Er zijn echter ook andere verklaringen van dat door God 'verwekt' zijn:

  1. eeuwige verwekking door de Vader
  2. als koning gesteld
  3. wanneer het volk Israël hem eindelijk als de door God aangesteld koning, de zoon van David, erkent.

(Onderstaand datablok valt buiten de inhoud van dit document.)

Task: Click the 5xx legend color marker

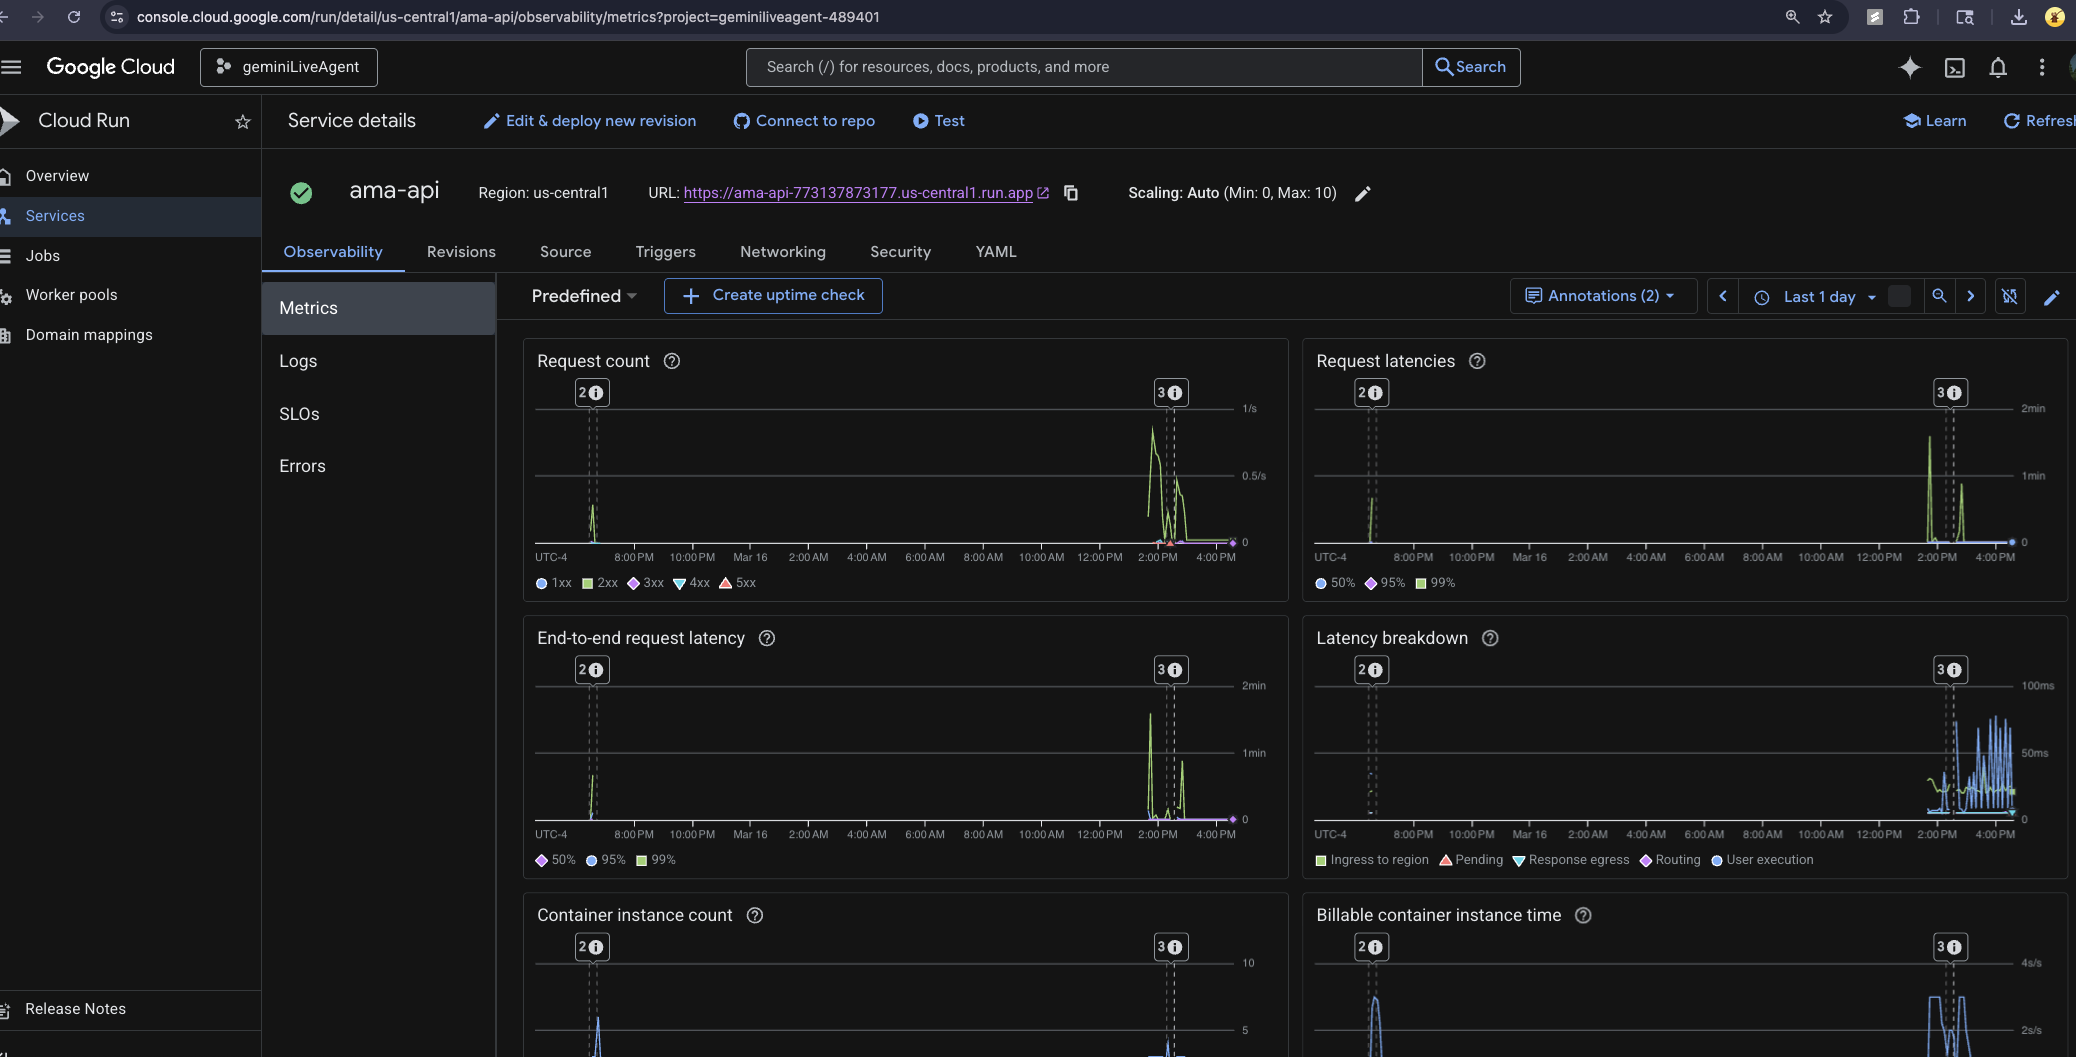Action: (726, 583)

De verwekking in de schoot van Maria lijkt de meest voor de hand liggende verklaring. Bedenk ook dat de Heer door de verwekking door de Heilige Geest ‘Zoon van God’ wordt genoemd, volgens de boodschap van de engel aan Maria:

Lu 1:31 en zie, u zult zwanger worden en een Zoon baren en u zult Hem de naam Jezus geven. Lu 1:32 Deze zal groot zijn en Zoon van de Allerhoogste worden genoemd, en de Heer, God, zal Hem de troon van zijn vader David geven, Lu 1:33 en Hij zal over het huis van Jakob koning zijn tot in eeuwigheid en aan zijn koningschap zal geen einde zijn. (..) Lu 1:35 En de engel antwoordde en zei tot haar: De Heilige Geest zal over u komen en de kracht van de Allerhoogste zal u overschaduwen; daarom ook zal dat Heilige dat geboren zal worden, Gods Zoon worden genoemd. (Telos)

Bron

John Gill's Expositor, commentaar bij Hebr. 1:2. Tekst hiervan is vertaald onder wijziging verwerkt op 13 feb. 2021.

Voetnoten

  1. Tzeror Hammor, fol. 1. 4. & 3. 2, 3. Caphtor, fol. 79. 1. Hiernaar verwijst John Gill in zijn John Gill's Expositor, commentaar bij Hebr. 1:2.
  2. Tzeror Hammor, fol. 83. 2. Caphtor, fol. 90. 1. Hiernaar verwijst John Gill in zijn John Gill's Expositor, commentaar bij Hebr. 1:2.
  3. Seder Tephillot, fol. 5. 2. & 40. 2. Ed. Amstelod. Hiernaar verwijst John Gill in zijn John Gill's Expositor, commentaar bij Hebr. 1:2.
  4. Vgl. de kanttekening in de Statenvertaling van Col. 1:17.